> On Fri, Jul 07, 2006 at 11:54:10PM -0400, Albert Cahalan wrote:
> > That's all theoretical though. Today, gcc's volatile does
> > not follow the C standard on modern hardware. Bummer.
> > It'd be low-performance anyway though.
> But gcc would follow the standard if it emitted a 'lock'
> insn on every volatile reference. It should at least
> have an option to do that.
The premise is wrong, therefore so is the conclusion. GCC does follow the C
standard on modern hardware. The 'volatile' keyword imposes the minimum
amount of pain necessary to get the two guarantees that 'volatile' is
supposed to provide. It has no special semantics on multiple CPUs, and was
never intended to have any.
The problem is that the C standard's definition of volatile is meaningless
on modern hardware (because there is no one clear true right place for
accesses to be visible, accesses occur in more than one place).
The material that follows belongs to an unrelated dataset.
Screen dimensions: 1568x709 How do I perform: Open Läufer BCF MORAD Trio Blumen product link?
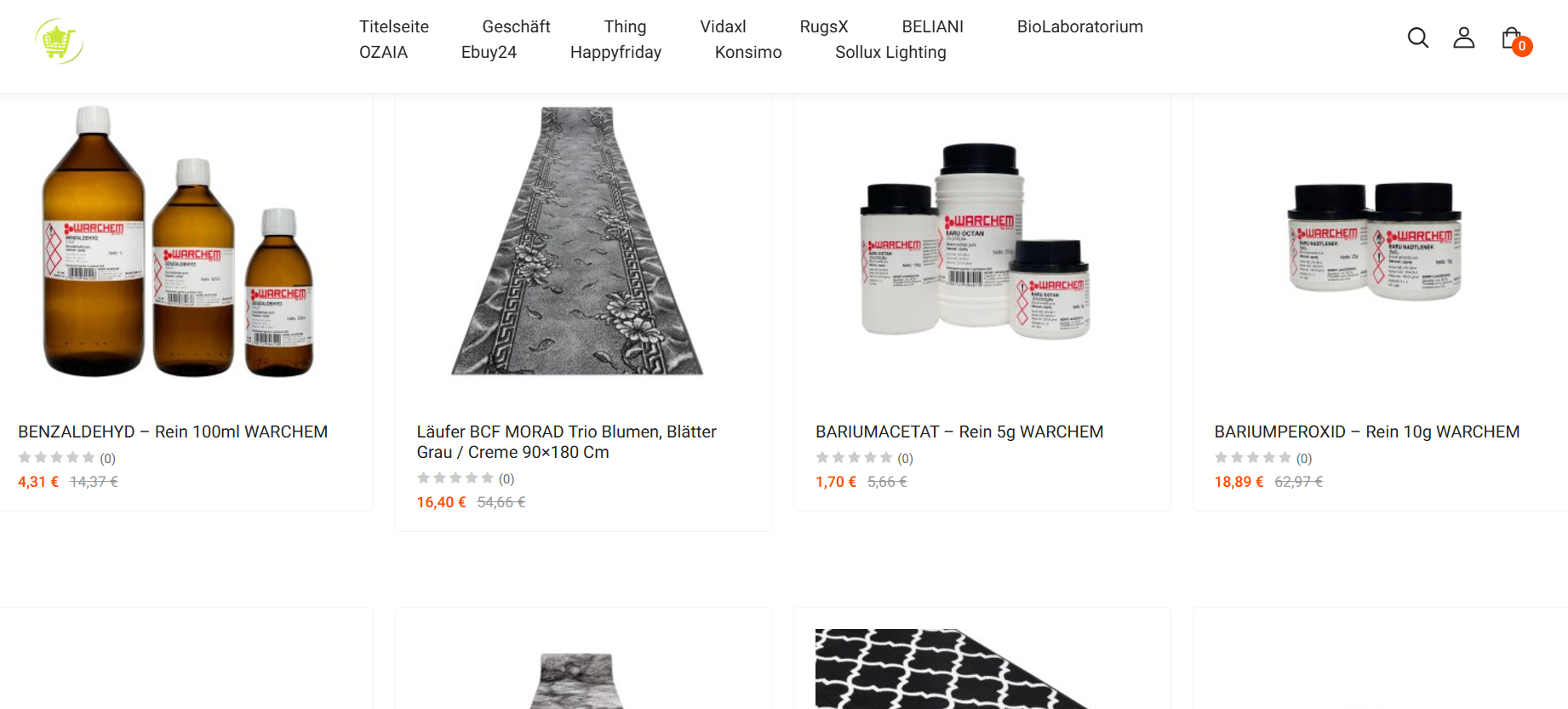tap(566, 442)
All you can
do is make the cases where 'volatile has guaranteed semantics work.
There would be absolutely no point in having GCC have an option to emit a
locked instruction on every volatile reference because there would still be
no way to know what the right thing to lock is. For example:
volatile int i;
Should this be a locked read, an increment in a register, followed by a
locked write? Or must this be a locked increment?
If you cannot explain in platform-independent terms the *semantics* the
option is supposed to give, then it's probably wrong. What happens when the
next CPU requires something different to get the same effect?
If you need atomic 32-bit loads, you know how to get them. If you need
atomic increments, you know how to get them. If you need memory optimization
barriers, you have them. Why ask for something new with vague,
poorly-defined semantics based on what 'lock' happens to do on current
processors? That just makes it easier to write non-portable code.
Now if you had asked for portable atomic loads, increments, stores, and the
like, that would be a sensible thing. It makes sense because you define what
behavior that function is supposed to give.